- _The records_
# # # #

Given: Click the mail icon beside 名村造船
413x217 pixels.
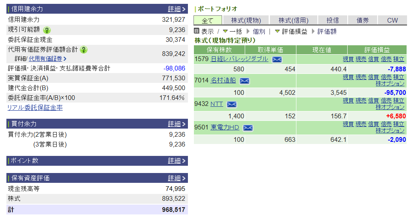Looking at the screenshot, I should [x=244, y=80].
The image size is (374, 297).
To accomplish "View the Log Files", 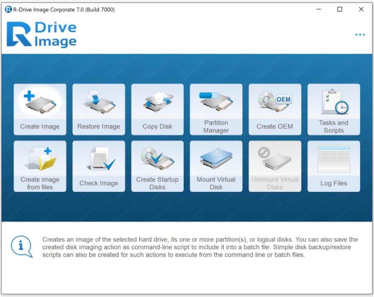I will [x=334, y=166].
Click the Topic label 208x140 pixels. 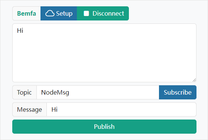pyautogui.click(x=25, y=92)
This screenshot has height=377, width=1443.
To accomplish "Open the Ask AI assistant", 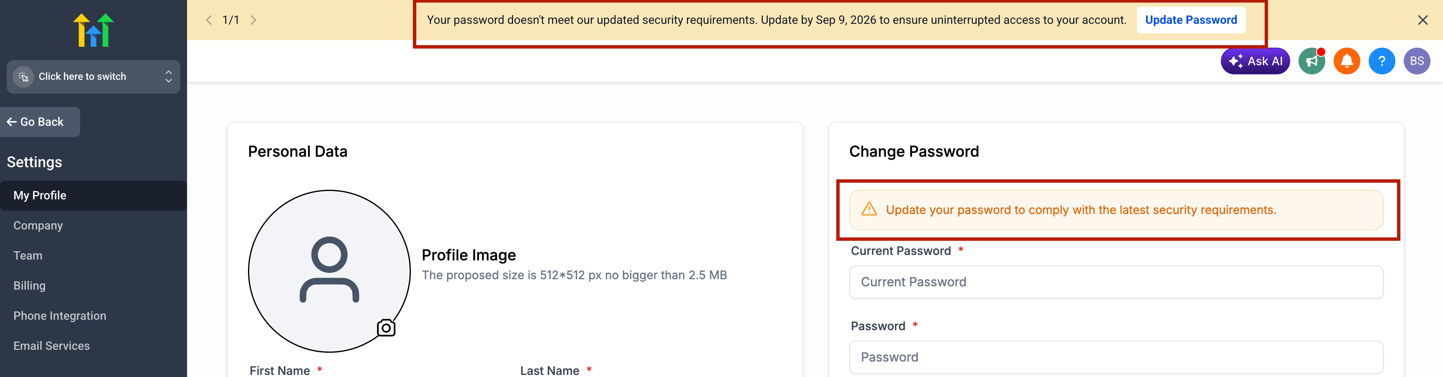I will coord(1255,61).
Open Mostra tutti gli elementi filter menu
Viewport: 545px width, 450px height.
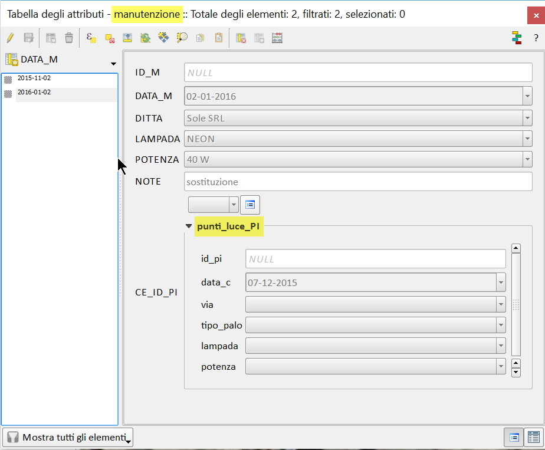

# # # #

- _The task_
Could you show every line of the material that includes the string "height"?

- _Answer box_
This screenshot has height=377, width=1443.
Viewport: 545px width, 450px height.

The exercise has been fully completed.